TenancyDocsUKGenerate a document
Legal

Privacy Policy

Last updated: April 2026

We take your privacy seriously and collect the minimum amount of information required to run the service. This policy explains what we collect, why, and your rights under UK GDPR.

1. Data controller

The data controller is TenancyDocs (a trading name of Sodalis). You can reach us at privacy@sodalis.dev.

2. What we collect

  • Email address — you provide this at checkout. We use it to deliver your PDF and to send a login link if you subscribe.
  • Payment information — handled entirely by Stripe. We never see your card number. Stripe stores a reference which we use to verify your membership status.
  • Document field data — information you type into the document forms (tenant names, property address, rent amount, etc.).
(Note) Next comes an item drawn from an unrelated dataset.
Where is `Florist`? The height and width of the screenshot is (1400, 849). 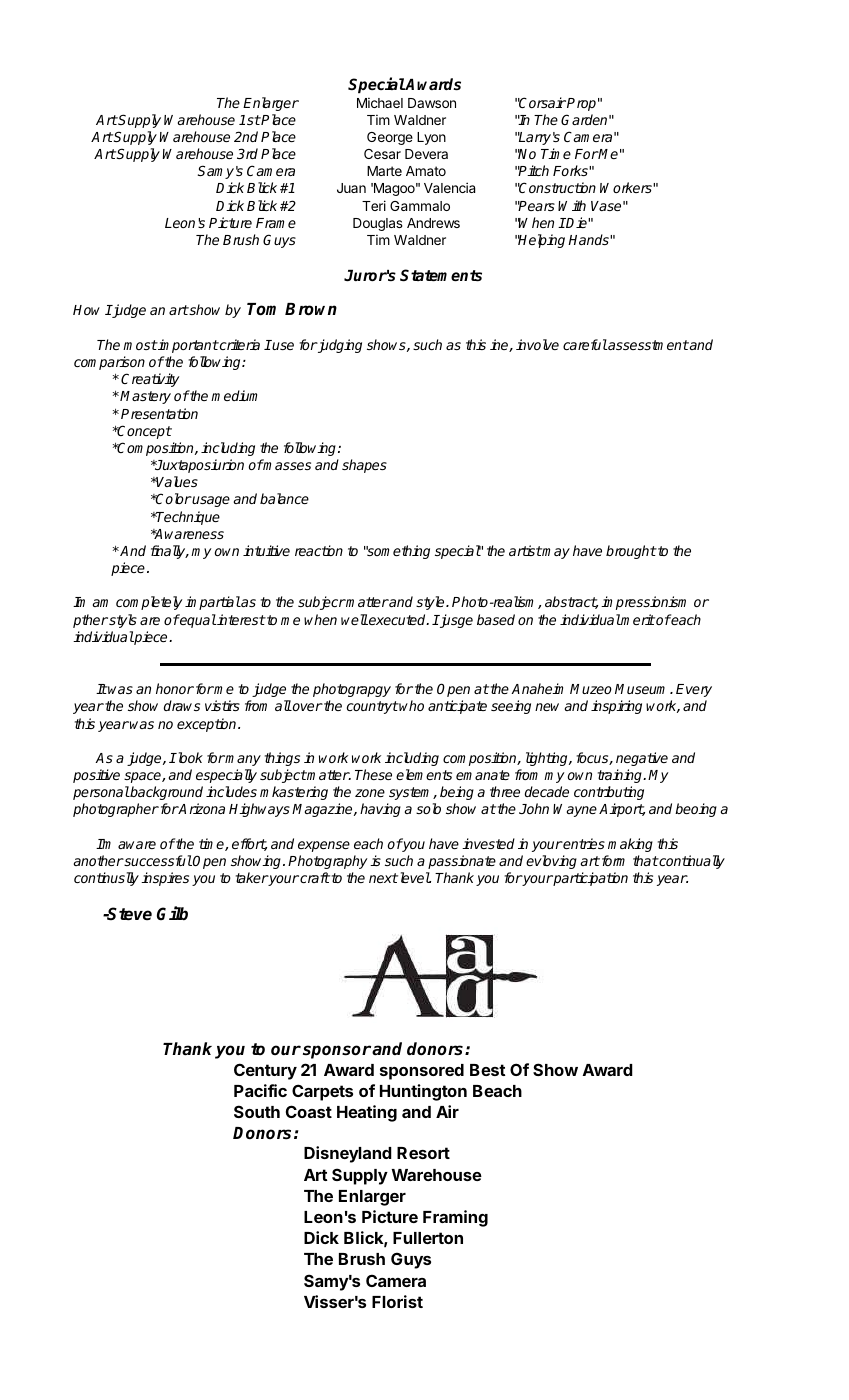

This is transmitted through Stripe metadata to our server, used to generate your PDF, and included in the delivery email. We do not retain this data in our own database after delivery.
  • Server logs — Vercel (our hosting provider) records standard HTTP logs including IP address, user agent, and timestamps. Logs are retained for 30 days for security and debugging.
  • Error reports — we use Sentry to capture application errors. Reports may include the URL of the page where the error occurred and a stack trace. We do not knowingly send form-field data to Sentry.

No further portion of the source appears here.